§ **Assignment**
Scan the material and copy out each line where the word "will" occurs.

§ **Data excerpts**
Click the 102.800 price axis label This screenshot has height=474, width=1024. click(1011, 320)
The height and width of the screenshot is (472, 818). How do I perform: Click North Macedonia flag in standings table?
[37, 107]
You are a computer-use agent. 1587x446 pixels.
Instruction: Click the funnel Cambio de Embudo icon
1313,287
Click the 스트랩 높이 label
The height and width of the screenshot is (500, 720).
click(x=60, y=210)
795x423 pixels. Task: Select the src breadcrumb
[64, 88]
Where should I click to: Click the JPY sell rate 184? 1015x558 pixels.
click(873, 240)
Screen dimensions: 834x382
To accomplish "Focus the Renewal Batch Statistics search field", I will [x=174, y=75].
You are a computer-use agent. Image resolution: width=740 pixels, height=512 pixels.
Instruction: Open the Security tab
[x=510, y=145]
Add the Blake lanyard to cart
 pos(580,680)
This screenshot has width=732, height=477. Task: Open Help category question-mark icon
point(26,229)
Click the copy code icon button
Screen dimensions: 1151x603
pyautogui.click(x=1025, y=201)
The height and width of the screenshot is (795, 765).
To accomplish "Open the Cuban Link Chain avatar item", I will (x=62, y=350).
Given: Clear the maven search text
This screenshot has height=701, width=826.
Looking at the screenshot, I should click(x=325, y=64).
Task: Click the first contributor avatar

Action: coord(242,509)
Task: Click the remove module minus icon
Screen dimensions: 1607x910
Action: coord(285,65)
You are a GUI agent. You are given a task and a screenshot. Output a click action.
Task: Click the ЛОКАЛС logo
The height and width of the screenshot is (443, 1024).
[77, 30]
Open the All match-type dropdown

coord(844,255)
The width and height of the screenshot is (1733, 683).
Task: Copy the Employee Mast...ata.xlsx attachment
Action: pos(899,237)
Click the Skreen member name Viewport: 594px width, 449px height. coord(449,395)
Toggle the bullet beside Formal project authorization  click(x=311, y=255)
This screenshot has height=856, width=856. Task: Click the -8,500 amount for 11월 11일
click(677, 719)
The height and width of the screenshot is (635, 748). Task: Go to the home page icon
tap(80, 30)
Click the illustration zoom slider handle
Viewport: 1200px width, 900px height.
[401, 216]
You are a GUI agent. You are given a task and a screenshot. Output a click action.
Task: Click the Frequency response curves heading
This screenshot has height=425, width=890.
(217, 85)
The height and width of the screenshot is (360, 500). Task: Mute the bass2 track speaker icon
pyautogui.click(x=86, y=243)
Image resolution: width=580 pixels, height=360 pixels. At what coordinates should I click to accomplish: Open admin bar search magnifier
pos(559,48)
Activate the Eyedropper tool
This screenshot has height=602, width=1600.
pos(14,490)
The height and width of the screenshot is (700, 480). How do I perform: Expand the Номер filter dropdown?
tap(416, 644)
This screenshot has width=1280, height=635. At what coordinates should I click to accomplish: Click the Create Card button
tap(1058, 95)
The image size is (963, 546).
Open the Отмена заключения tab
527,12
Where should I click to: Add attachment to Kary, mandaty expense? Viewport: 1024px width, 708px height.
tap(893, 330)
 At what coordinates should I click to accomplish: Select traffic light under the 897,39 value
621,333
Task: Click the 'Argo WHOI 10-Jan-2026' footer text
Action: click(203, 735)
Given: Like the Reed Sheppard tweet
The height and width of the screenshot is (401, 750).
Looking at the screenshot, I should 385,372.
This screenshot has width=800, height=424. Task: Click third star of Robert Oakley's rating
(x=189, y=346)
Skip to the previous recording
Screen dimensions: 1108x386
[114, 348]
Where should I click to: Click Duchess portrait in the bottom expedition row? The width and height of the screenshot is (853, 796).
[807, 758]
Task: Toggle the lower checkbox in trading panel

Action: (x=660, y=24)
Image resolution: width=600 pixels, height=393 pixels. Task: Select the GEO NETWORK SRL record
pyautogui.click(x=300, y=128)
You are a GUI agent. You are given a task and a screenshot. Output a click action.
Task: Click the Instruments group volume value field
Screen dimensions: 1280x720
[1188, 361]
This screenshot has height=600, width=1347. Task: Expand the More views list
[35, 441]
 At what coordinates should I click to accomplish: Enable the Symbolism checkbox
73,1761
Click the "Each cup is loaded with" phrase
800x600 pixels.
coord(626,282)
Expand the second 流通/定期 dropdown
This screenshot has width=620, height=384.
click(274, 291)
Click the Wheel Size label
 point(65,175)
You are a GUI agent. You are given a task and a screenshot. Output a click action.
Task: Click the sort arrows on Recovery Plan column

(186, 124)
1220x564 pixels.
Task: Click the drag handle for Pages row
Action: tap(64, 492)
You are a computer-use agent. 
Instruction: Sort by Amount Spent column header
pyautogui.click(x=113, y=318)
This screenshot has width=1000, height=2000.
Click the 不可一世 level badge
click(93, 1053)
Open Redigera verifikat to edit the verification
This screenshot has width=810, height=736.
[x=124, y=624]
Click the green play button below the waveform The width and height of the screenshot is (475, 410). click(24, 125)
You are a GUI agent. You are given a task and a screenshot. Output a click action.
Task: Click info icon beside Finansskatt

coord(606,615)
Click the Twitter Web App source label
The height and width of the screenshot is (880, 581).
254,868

§ **Your response**
To accomplish "Focus the Renewal Batch Statistics search field", I will [x=174, y=75].
To accomplish "Open the Cuban Link Chain avatar item", I will (x=62, y=350).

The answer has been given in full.